Come di consueto, inizio questo monologo con un presupposto: io non sono patita di serie tv. Il motivo principale per cui non sono mai riuscita (eccetto che rarissimi casi nell’infanzia) ad affezionarmi a strutture narrative episodiche è che sono iperattiva. Non riesco quasi mai a ritagliarmi il tempo necessario ad andare di puntata in puntata, voglio sempre fare qualcosa di attivo piuttosto che stare ferma a guardare. Ecco, sì, di solito è così che va. Tranne che con Heroes.
Che sono in ritardo lo so. La serie è finita tipo mille anni fa, peraltro senza epilogo, ed io arrivo a sbandierare la mia opinione solo oggi. In ritardo pure nella corsa con me stessa, se si considera che era il 5 febbraio, quando ho visto l’ultimo episodio. Ma per motivi personali non ho potuto stendere prima queste righe.

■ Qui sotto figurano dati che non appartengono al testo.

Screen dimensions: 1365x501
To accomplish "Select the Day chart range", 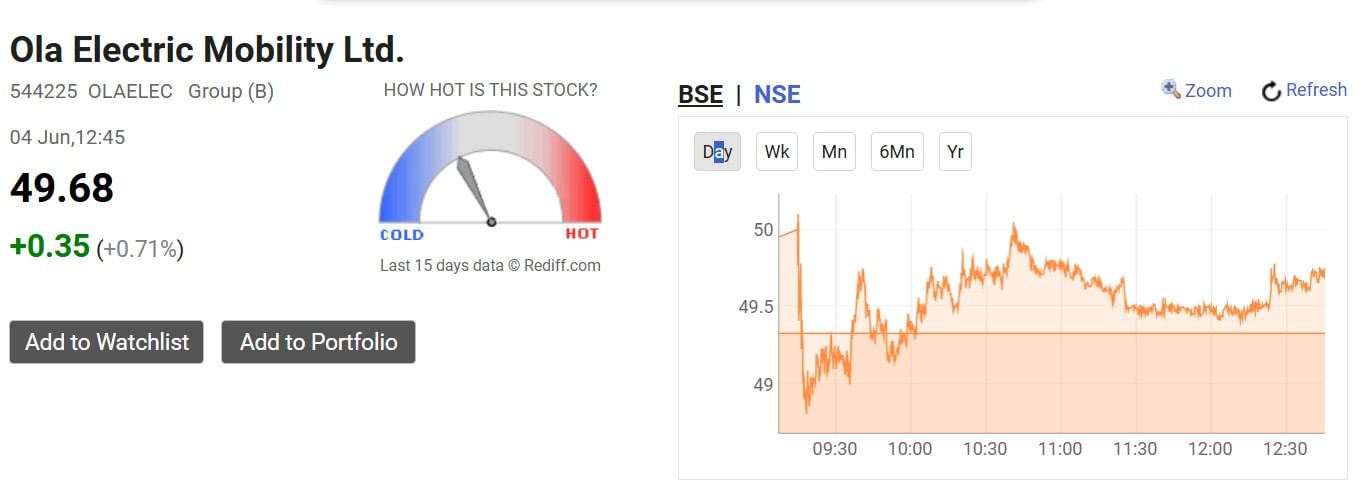I will point(717,152).
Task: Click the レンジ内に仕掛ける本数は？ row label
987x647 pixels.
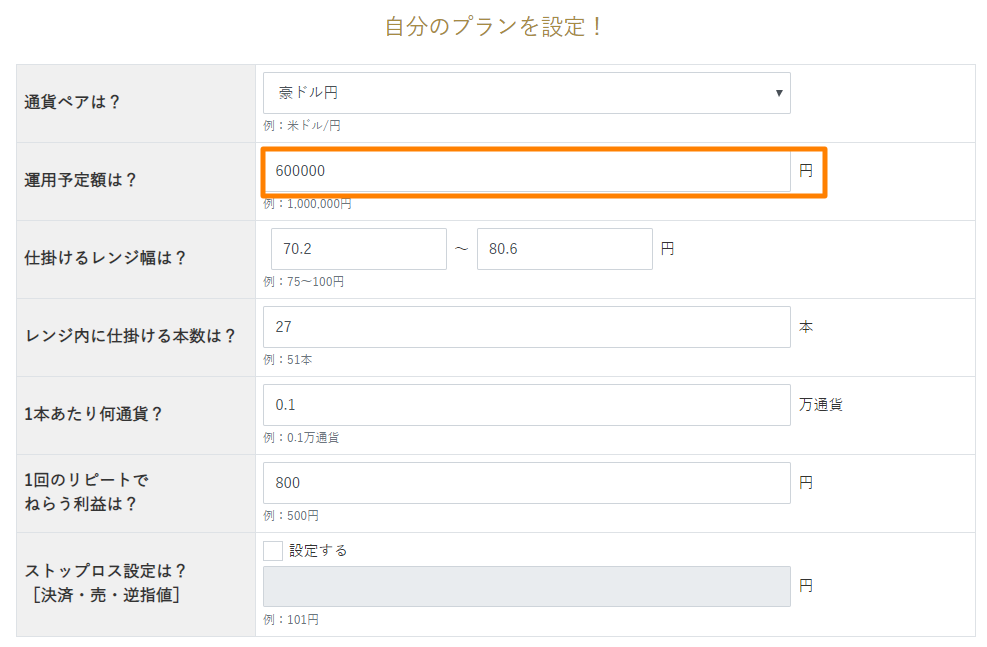Action: coord(130,336)
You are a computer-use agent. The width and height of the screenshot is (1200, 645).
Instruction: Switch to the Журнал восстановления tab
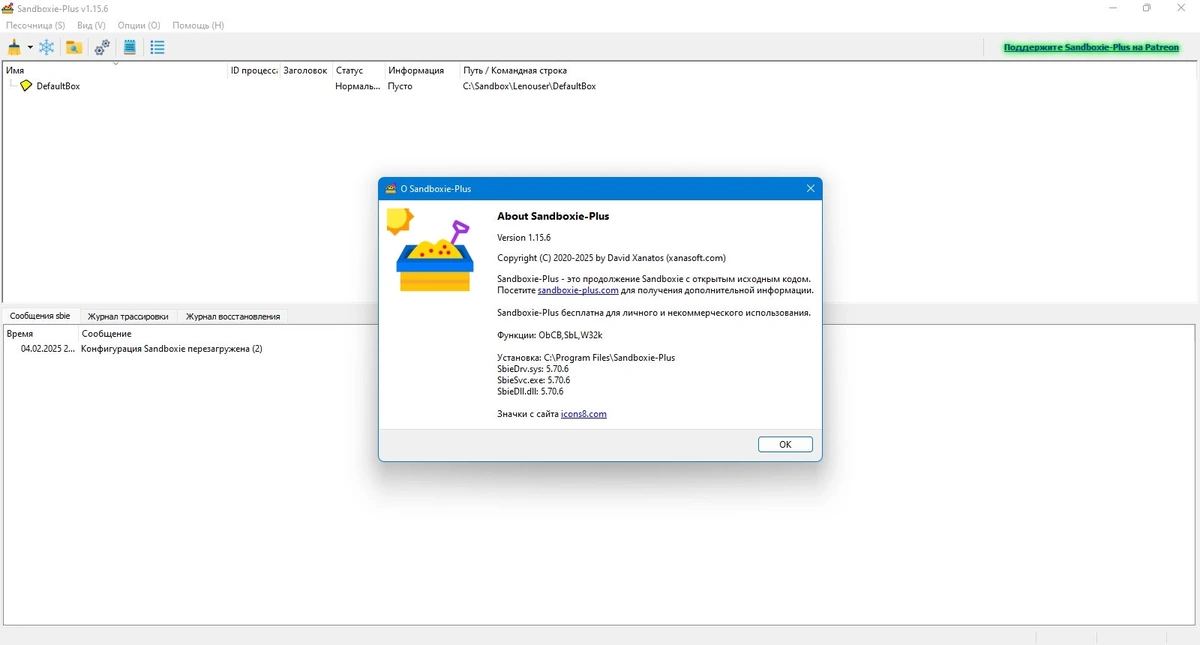233,316
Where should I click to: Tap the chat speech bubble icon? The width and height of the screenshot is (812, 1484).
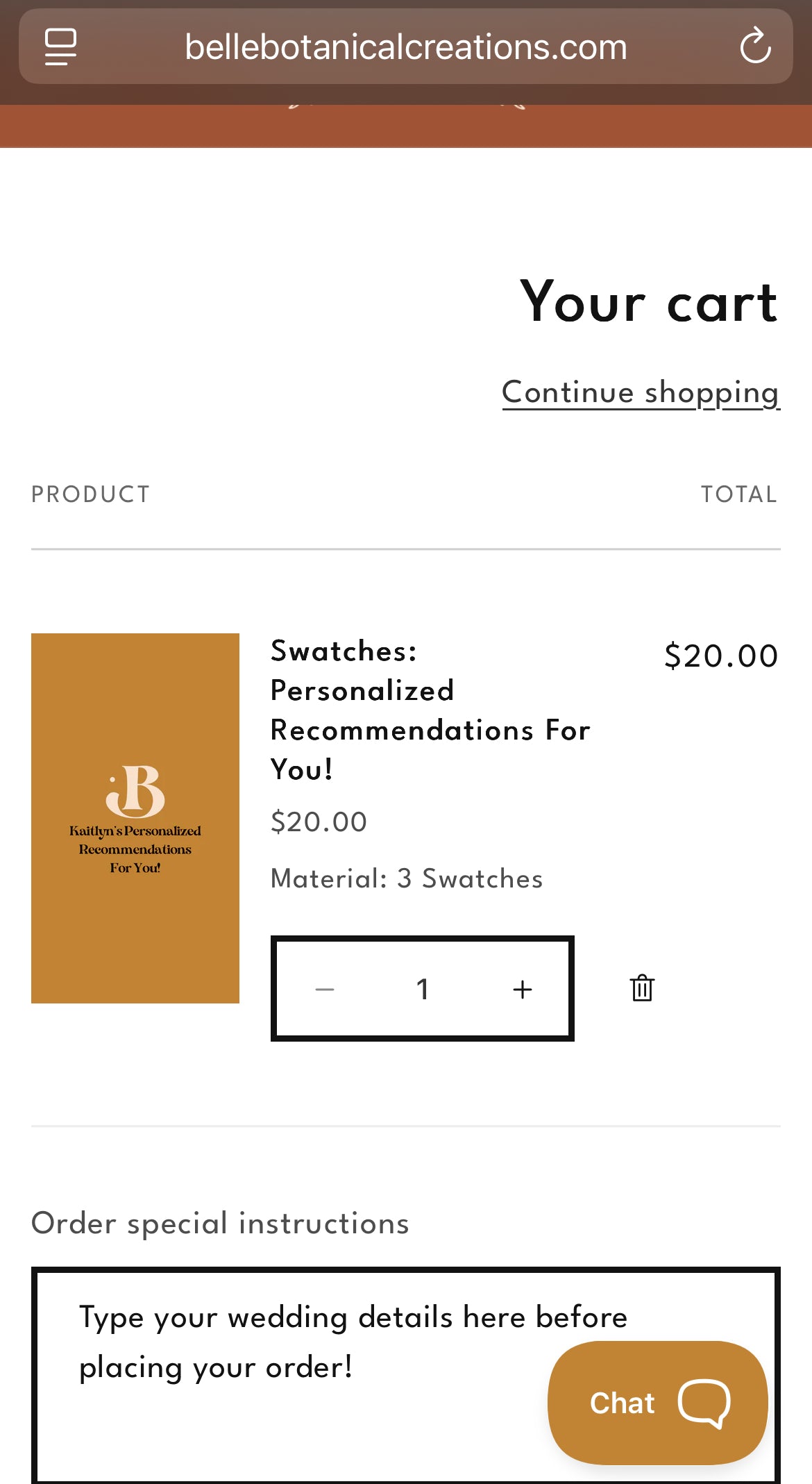[704, 1403]
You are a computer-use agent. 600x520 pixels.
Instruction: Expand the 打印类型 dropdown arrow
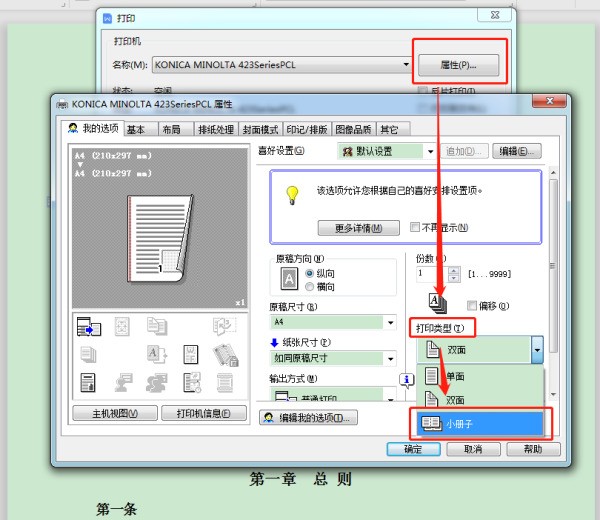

Questa recensione NON contiene spoiler
Credo che dilungarsi a parlare di singoli episodi, o archi narrativi, sia dispersivo. In riferimento ad una storia che è stata narrata nel corso di diversi anni, e che io ho vissuto nel giro di circa sette mesi, si può parlare di concetti.
Di quelli, e di messaggi. Le emozioni vengono di conseguenza.
Heroes mi ha fatto sentire straordinaria. Forse è tutto qui, quello che volevo dire. Partendo da un concetto semplice (come sarebbero i super-eroi, quelli con i super-poteri, nella vita reale, senza mantello né calzamaglia?), Tim Kring è andato a scavare nell’ordinarietà per coglierne tutte le sfaccettature, passando dalla difficoltà di accettare di essere qualcosa di diverso – chi di noi non pensa di esserlo? – al prurito interiore che convince ad usare quel qualcosa in più, quell’essere un umano altro, per rendere il mondo un posto migliore.
Ho scritto un bel po’ di romanzi, su questo tipo di messaggio, forse per questo non mi lascia indenne.
Con Peter, Claire, Sylar, Hiro, Nathan, Niki, Matt, perfino Mohinder, Heroes si muove di passo in passo dall’ordinario allo straordinario – quando hanno i poteri e quando non li hanno – e pone su un piatto della bilancia le nostre debolezze. Sull’altro, più piccolo e paradossalmente più pesante, le nostre forze. Come specie, come un respiro solo che anima il mondo, da quando ha avuto la possibilità di impadronirsene.
Kring ha fatto nascere la storia come un qualcosa di profondamente legato alla fantascienza, ma già (e sopratutto) alla fine della prima serie Heroes era divenuto l’apologia dell’umanità. Un uomo che ha passato la vita a chiedersi come salvare il mondo rischia di farlo finire. Un uomo a cui non è mai importato nulla, che ha finto di pensare alla sola facciata e si è rassegnato al “c’è qualcosa di più grande di me”, invece lo salva. Ed una ragazzina che, non importa cosa sento io, se servirà a salvare gli altri, faremo questo sacrificio.
Le mie sensazioni sono importanti. Ma non sono le più importanti.
Heroes racconta in maniera straordinaria due cose: la diversità e lo spirito di sacrificio. Il sentirsi alieni ed evitare che questa sensazione sia quella dominante, nonostante faccia male. Parla dell’isolamento di Claire da se stessa e da chiunque, e dell’incondizionata voglia di pensare agli altri di personaggi come Peter – disperatamente in cerca di un motivo per salvare il mondo per potere essere in pace con se stesso. Se hai un potere straordinario, puoi fare finta di niente ed avere una vita normale, o devi sfruttarlo per cambiare il mondo?
La morale finale, quella più forte e toccante, è che i poteri non salvano tutte le vite. Alcuni, le tolgono. Se commisuri ciò che danno e ciò che levano, puoi fare le stesse esatte cose straordinarie, senza poteri. Non importa chi sei, cosa puoi fare, cosa sai fare, cosa hai fatto nel tuo passato. Tu puoi essere un eroe ogni giorno. Dipende da te.
Questo è ciò che Heroes mi ha lasciato dentro, a prescindere da buchi qua e là, da cali evidenti, da alcuni pezzi del cast che hanno solo sprecato il mio tempo (Maya e Alejandro, per dirne due). E, sebbene non fosse previsto quell’epilogo, il fatto che le vicende si chiudano ad anello, si chiudano aprendosi, è stato particolarmente significativo. Il mondo è pieno di persone diverse da te e di persone che hanno bisogno di te. Qual è l’elemento più importante? Hai più paura di ciò che ti minaccia o di ciò che potresti fare se solo ci provassi?
Il mio nome è Claire Bennet, questo era il tentativo numero sei.
Il mio nome è Claire Bennet, questo era il tentativo… ho perso il conto.